Last Week:

  • U.S. equities finished negative for the week: Last week was another volatile week for equity markets as fears of a potential trade war between the U.S. and China continued to plague equity markets. On the week, the Dow Jones Industrial Average (Dow) lost 170 points, or fell 0.71%, to 23,933. The Standard & Poor’s (S&P500) index lost 36 points, or fell 1.38%, to 2,604. The Nasdaq closed 2.10% lower at 6,915, while the 10-year Treasury ended the week at 2.78%.
  • March Job’s Report: On Friday, the Labor Department reported nonfarm payrolls rose a seasonally adjusted 103,000 in March, below expectations of 180,000 jobs.  Although below February’s 326,000 job additions, this was the 90th consecutive month of job additions extending the longest job expansion streak on record and bringing the average payroll additions for Q1 to 202,000. The unemployment rate remained at 4.1%, while average hourly earnings rose 2.7% year over year in line with recent annual gains.
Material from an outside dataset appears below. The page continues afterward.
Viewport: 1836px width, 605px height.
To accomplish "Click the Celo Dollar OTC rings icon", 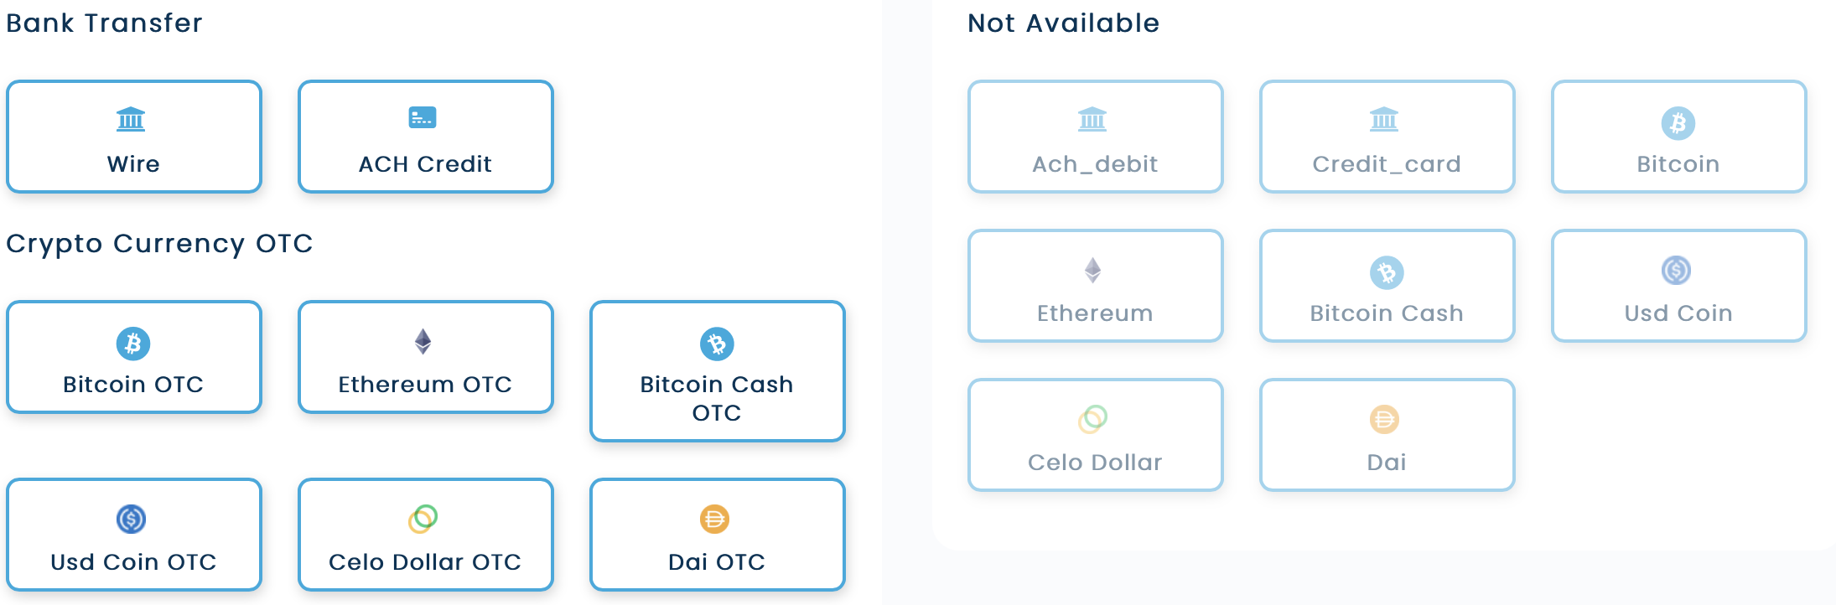I will point(423,519).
Although economists continue to expect inflation to edge up (driven by fiscal spending & bigger deficits, low unemployment, higher oil prices, etc), reaccelerating inflation does not mean “run-away” inflation.
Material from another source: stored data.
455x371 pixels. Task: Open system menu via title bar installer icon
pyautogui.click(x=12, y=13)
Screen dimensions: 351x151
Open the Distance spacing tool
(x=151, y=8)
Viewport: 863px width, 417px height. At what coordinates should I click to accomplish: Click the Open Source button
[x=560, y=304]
Haverford Trust Line Graph - "CPI-U: All Items Less Food and Energy". In early 2017, there was a rare percent change in the negatives for CPI-U.
Source: Bureau of Economic Analysis

Look Ahead:

  • Earnings releases will pick up in the back half of the week with Q1 reporting season kicking off with Blackrock, JP Morgan Chase, Wells Fargo, and PNC Bank among others.
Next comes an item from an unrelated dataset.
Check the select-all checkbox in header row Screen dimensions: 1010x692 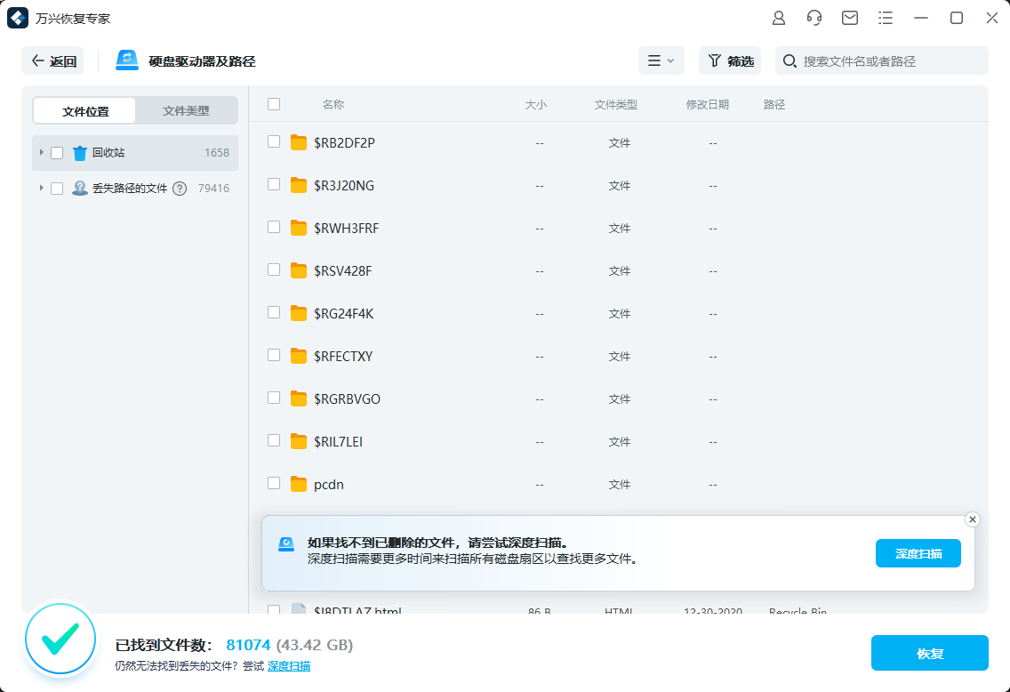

  • The economic calendar should be relatively slow. Domestically we will see Producer Price Index (PPI) data on Tuesday and Consumer Price Index (CPI) data on Wednesday. The U.S. CPI number this week should see easy year over year comps as March 2017 saw a headline number decline of -0.2% m/m and a rare core CPI (ex-food and energy) decline of -0.1% m/m.
  • The Federal Open Market Committee (FOMC) meeting minutes will be published on Wednesday.
  • Internationally, we will see German trade balance on Monday, China CPI and PPI on Tuesday night/Wednesday morning, Euro-zone Industrial production on Thursday and China Trade balance on Friday.